– Да бизнес-то у него в продаже выпивки, а комнаты он не сдает – те, кто их занимает, живут в них задаром. Они обычно его друзья, ну или важные персоны… а ты ему ему не друг. Если заплатил, то и человек ты… не первостепенный. Я – дура! Ты потратился, добыл для меня жилье, а я тебе унижаю… я искуплю. Меня так и подмывает заработать прощение.

Подойдя к Александру, Марина Саюшкина начинает судорожно снимать с него одежду.

Александр Евтеев это допускает.


МИХАИЛ «Косматый», рассевшийся на стуле и воззрившийся на мигающую лампу, иступленно горланит «По тундре, по железной дороге».


ЧЕРЕЗ стену от него Александр Евтеев, удовлетворяя в постеле млеющую Саюшкину, слышит сбивающий настрой голос и делает страшное лицо, подбирающуюся к оргазму девушку не пугающее.


ПЕСНЯ «Косматого» доносится и до присевшего у себя в номере за стол сектанта Доминина.

Добродушно улыбнувшись, Григорий Доминин стал подпевать.


ДМИТРИЙ Захоловский размышляет за стойкой, стриптизерша Волченкова, двигаясь, раздевается; представитель государства Чурин подкладывает в борщ сметану, нескладный почтальон Гольцов хлебает водку под картошку, водка переливается и в рюмке, артистично зажатой между пальцев художника-композитора Юпова, утомленно взирающего на собравшийся здесь контингент, в чьей совокупности ему по душе только Виктория, засмотревшаяся за Захоловского, сидя за ближним к нему столом.

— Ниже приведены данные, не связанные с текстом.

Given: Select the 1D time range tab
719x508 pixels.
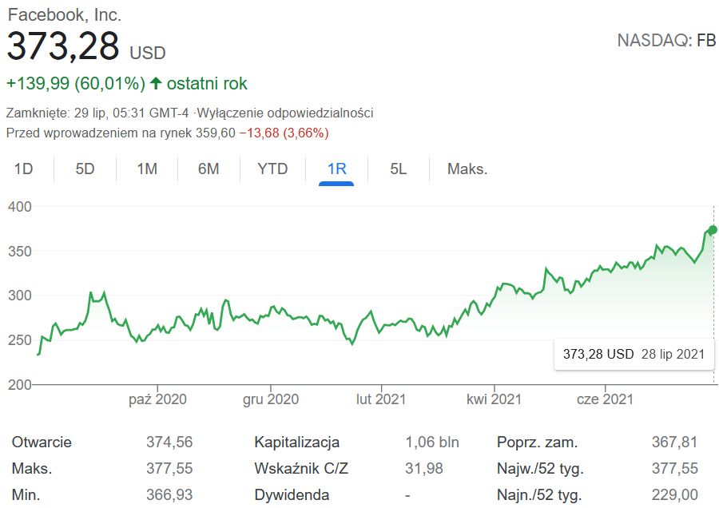Looking at the screenshot, I should [24, 169].
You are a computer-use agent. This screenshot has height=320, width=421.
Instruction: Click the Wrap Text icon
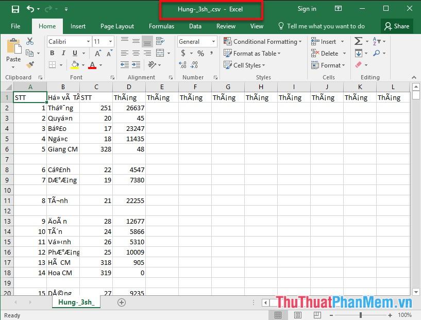(161, 41)
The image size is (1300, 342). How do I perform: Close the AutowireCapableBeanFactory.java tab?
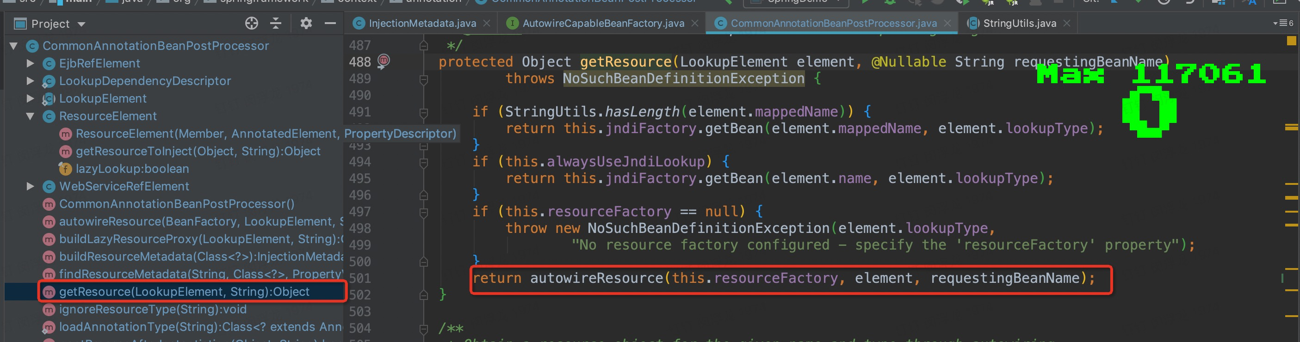point(695,23)
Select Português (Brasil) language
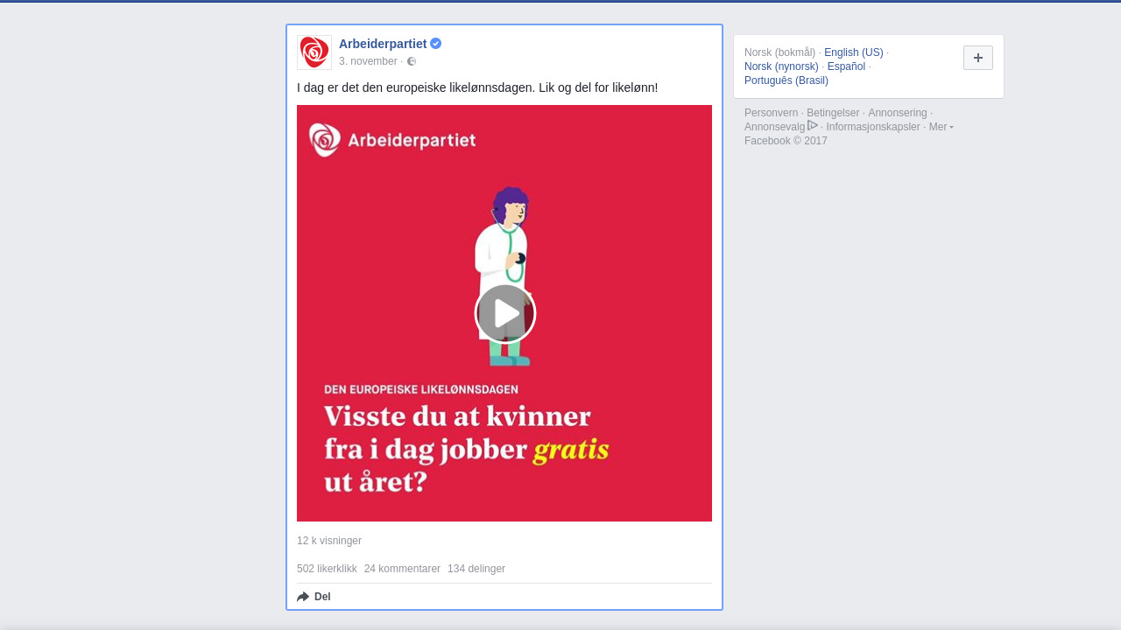 786,81
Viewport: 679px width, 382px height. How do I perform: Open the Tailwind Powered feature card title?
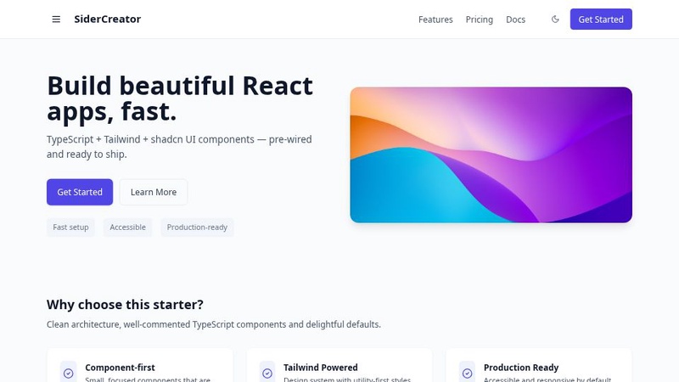(321, 368)
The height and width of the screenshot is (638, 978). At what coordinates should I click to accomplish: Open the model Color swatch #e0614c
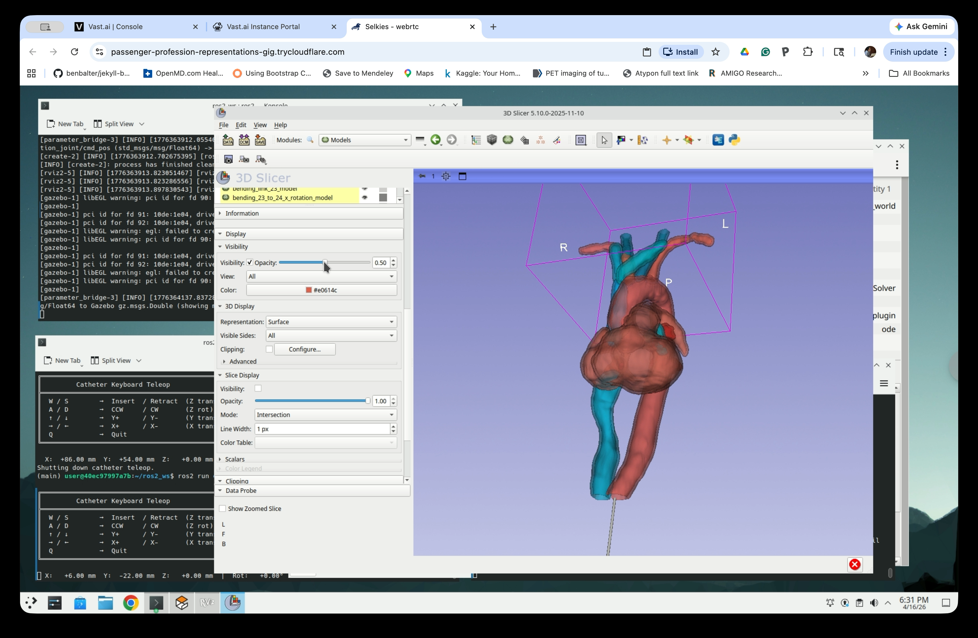(x=322, y=290)
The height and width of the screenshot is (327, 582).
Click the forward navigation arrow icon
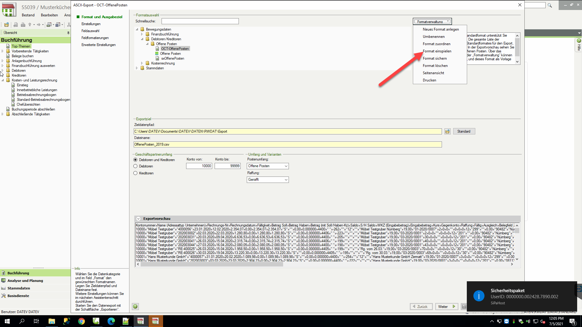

– Ешь, пока горячее, пей, пока холодная, – пробормотал Юпов. – Зеленых мидий и обжаренных лангустов в меню не обозначено, а я бы испробовал… и запеченных крабов. Я же богема этой дыры. И где утонченные вина? Где помешанные на творчестве собеседники? Символисты, имажинисты… здесь лишь представители критического реализма. Жрущие водку почтальоны.

– И сколько же нас? – спросил почтальон Гольцов. – Коли ты напился, я у тебя расползаюсь и разбиваюсь на множество разнообразных, сидящих и ходящих, но не один из них не представитель. Государство у нас представляет он.

– Принимайте меня всерьез, – промолвил Чурин. – Не заводите ненужных связей.

– На конспиративной квартире шепчутся бунтари, – сказал Юпов.

– Чего-чего? – заинтересовался Чурин.

– К ним подлетают фламинго, и все вместе они трепетно приближаются к стене, на которой висит моя картина. Торжественность подчеркивается звучащей в комнате ораторией – величественные звуки идут от картины. Состав исполнителей выписан мною на холсте. Хор облачен в искрящиеся шинели, на солисте трещащий по швам сюртук и шляпа из черного фетра… лицо для него я взял у вас. Придал выражению совестливость, представителям государства свойственную.

– Ты, Юпов, мечтатель, – промолвил Чурин. – С уклоном на провокацию. Поддержка производителей культуры в наши задачи входит, но твои картины государство не приобретет.

– Не отвалит тебе и за музыку, – сказал почтальон Гольцов.

– А-ты то чего выступаешь? – окрысился на него Юпов. – Почтальон, да? Зарплата у тебя от государства, и ты, конечно, в системе – с теми у кого бодрые, осуждающие голоса… чей тон не терпит возражений… я говорю более мутно. К казне не протискиваюсь. Безбедное существование обеспечивается мне моей популярностью за границей, где галереи бьются за мою живопись, а знаменитые дирижеры рвутся исполнить…

– Вранье, – промолвил Захоловский. – Ты живешь на пенсию твоей матери.

– Да ты что, – возмутился Юпов, – что… что ты сказал… да я…

– Мы все в теме, – заявил Гольцов.

– Какой еще теме?! – воскликнул Юпов. – Вы обалдели?! Что за пенсия, о чем вы…. я с матерью вообще не знаюсь!

– Но деньги-то тебе от нее поступают, – сказал Чурин. – Она жаждет разделить с тобой достающиеся ей крохи, и ты маме не отказываешь. Ведешь себя, как примерный сынок.